__TEXT SEGMENT__.
--

The coronavirus pandemic caused by severe acute respiratory syndrome coronavirus 2 (SARS-CoV-2) has swept across the globe, infecting more than 23.3 million people, and taking the lives of over 807,000. Data shows that the most severe cases occur in the elderly, those with weakened immune systems, and those who have underlying medical conditions, such as high blood pressure, diabetes, kidney disease, heart problems, and lung illness, among others.
Previous studies have also linked hypertension to severe coronavirus disease (COVID-19). Now, a new study by researchers at the University of East Anglia's Norwich Medical School has found that the risk of severe COVID-19 and death was reduced for patients with high blood pressure who were taking Angiotensin-Converting Enzyme inhibitors (ACEi) or Angiotensin Receptor Blockers (ARB).
Renin-angiotensin-aldosterone system (RAAS) inhibitors, which include ACEi and ARB, are a class of drugs used to treat high blood pressure.
Hypertension and COVID-19
Early in the pandemic, studies in hardest-hit countries like China and Italy have shown that there are higher morbidity and mortality rates among patients with a medical history of hypertension, diabetes, chronic kidney disease, coronary artery disease, and obesity.
The SARS-CoV-2 infects human cells through the angiotensin-converting enzyme 2 (ACE2) receptor, which acts as the gateway for the virus to enter and invade healthy cells. ACE2, the binding site of SARS-CoV-2, is a critical component of the counter-regulatory pathway of the renin-angiotensin-aldosterone system (RAAS), which is one of the most important regulators of blood pressure, inflammation, and fibrosis. It is also crucial to the pathophysiology of high blood pressure, heart disease, and kidney disease.

--

__ACTIVITIES__.
- 1) Write out the article on blood pressure drugs and COVID-19 from "Previous studies have" up to and including "disease, and obesity.".
- 2) Resume the article on blood pressure drugs and COVID-19, carrying it on from its final sentence.
The data that comes after this point has no role in the work.

__Stored items__.
--

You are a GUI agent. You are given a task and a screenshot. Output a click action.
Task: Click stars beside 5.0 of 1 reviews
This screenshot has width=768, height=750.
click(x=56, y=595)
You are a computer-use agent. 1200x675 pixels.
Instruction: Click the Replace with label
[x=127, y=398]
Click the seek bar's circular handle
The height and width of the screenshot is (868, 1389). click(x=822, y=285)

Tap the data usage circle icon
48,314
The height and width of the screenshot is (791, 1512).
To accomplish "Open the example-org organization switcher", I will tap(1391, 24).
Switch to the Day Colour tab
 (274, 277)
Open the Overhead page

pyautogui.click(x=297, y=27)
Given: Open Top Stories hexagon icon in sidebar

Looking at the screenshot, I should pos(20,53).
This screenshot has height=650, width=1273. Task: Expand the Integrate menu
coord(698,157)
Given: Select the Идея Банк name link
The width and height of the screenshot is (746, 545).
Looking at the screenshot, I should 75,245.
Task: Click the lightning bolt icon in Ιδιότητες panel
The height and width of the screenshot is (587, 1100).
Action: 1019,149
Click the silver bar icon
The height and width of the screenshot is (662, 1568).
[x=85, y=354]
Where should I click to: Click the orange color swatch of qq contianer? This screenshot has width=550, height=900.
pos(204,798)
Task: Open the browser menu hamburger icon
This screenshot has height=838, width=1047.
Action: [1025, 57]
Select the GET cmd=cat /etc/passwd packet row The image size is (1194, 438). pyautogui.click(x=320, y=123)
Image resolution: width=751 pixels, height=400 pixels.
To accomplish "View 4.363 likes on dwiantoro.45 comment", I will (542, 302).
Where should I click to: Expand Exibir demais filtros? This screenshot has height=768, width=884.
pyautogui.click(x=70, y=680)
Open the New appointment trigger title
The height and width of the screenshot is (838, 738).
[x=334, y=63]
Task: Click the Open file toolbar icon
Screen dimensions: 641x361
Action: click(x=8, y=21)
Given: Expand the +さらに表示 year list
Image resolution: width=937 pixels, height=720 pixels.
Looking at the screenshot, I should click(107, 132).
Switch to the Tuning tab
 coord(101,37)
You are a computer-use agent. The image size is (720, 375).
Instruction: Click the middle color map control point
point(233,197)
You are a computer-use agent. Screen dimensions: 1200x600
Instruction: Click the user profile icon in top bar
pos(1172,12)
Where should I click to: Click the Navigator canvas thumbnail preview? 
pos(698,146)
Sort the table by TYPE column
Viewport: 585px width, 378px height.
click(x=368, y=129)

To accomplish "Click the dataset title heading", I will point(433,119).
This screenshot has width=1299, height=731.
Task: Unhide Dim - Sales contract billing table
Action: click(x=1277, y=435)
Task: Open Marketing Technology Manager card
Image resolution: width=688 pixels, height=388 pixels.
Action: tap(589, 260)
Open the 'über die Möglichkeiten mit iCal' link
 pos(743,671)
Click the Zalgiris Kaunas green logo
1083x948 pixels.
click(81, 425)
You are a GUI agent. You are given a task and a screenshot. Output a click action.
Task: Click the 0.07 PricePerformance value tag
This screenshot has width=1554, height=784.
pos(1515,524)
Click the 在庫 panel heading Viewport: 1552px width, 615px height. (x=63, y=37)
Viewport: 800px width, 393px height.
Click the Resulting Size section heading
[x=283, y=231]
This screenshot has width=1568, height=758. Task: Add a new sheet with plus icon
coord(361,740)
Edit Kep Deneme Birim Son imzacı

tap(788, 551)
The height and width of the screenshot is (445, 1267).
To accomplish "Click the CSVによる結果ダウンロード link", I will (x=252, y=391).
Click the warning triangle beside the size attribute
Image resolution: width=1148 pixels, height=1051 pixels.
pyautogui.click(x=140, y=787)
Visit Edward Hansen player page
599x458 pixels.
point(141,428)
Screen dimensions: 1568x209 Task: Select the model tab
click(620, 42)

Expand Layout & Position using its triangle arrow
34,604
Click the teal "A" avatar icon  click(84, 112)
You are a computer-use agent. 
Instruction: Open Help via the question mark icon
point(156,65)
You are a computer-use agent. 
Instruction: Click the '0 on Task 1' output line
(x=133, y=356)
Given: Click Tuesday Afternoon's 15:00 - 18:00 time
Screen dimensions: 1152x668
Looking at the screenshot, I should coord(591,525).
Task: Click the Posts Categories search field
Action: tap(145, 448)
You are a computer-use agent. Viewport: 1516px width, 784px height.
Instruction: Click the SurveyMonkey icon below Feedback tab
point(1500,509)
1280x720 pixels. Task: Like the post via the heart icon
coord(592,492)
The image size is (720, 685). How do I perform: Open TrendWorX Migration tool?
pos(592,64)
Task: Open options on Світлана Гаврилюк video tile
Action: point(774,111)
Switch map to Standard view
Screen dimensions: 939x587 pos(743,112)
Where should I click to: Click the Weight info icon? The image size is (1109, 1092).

--

__RESPONSES TO THE EXERCISE__.
- 1)
Previous studies have also linked hypertension to severe coronavirus disease (COVID-19). Now, a new study by researchers at the University of East Anglia's Norwich Medical School has found that the risk of severe COVID-19 and death was reduced for patients with high blood pressure who were taking Angiotensin-Converting Enzyme inhibitors (ACEi) or Angiotensin Receptor Blockers (ARB).
Renin-angiotensin-aldosterone system (RAAS) inhibitors, which include ACEi and ARB, are a class of drugs used to treat high blood pressure.
Hypertension and COVID-19
Early in the pandemic, studies in hardest-hit countries like China and Italy have shown that there are higher morbidity and mortality rates among patients with a medical history of hypertension, diabetes, chronic kidney disease, coronary artery disease, and obesity.

- 2)
Survival rate improvement
The role of RAAS inhibitors, specifically ACEi and ARB, in the coronavirus pandemic, has not been thoroughly evaluated. With skyrocketing cases worldwide, it is vital to understand better the impact of these medicines in hypertensive patients infected with COVID-19.
In the current study, published in the journal Current Atherosclerosis Reports, the research team noted that blood pressure medicine improves survival rates from COVID-19 in people with hypertension. The new findings contradict previous research, showing that antihypertensives could make the coronavirus infection worse.
To arrive at the study findings, the research team looked at the effect of taking common medications on coronavirus patients with a range of medical conditions. They conducted a meta-analysis using sources such as PubMed, Embase, and the pre-print database medRxiv, searching for data on patients on antihypertensives with COVID-19.
The team gathered 19 studies related to COVID-19 and ACEi and ARB medications, which involved more than 28,000 patients. The researchers compared data from COVID-19 patients who are taking their antihypertensives with those who were not, focusing on whether the patients experienced critical events, such as being admitted to intensive care and being subjected to invasive or non-invasive ventilation, and death.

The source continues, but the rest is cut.